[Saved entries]

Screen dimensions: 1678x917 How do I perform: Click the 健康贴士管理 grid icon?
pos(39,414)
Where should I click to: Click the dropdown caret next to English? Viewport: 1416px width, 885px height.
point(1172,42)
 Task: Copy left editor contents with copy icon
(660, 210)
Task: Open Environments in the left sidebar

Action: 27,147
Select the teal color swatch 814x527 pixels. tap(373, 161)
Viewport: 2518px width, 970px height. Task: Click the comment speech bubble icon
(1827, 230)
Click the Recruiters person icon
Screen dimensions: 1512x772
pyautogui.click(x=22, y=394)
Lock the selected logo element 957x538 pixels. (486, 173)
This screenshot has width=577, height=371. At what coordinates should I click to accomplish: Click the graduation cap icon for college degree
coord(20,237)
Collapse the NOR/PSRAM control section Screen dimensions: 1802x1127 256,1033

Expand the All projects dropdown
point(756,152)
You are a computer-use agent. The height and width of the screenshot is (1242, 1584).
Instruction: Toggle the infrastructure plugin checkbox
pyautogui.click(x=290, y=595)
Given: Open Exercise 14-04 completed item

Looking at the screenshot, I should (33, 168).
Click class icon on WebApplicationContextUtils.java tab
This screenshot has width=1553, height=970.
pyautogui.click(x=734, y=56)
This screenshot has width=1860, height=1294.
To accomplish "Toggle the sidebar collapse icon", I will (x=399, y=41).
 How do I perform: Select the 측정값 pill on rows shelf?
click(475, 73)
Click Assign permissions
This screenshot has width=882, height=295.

Task objective -
Please repeat each line from the one with "Click Assign permissions" through the last line of the data above, and add nothing.

Written answer -
Click Assign permissions
This screenshot has width=882, height=295.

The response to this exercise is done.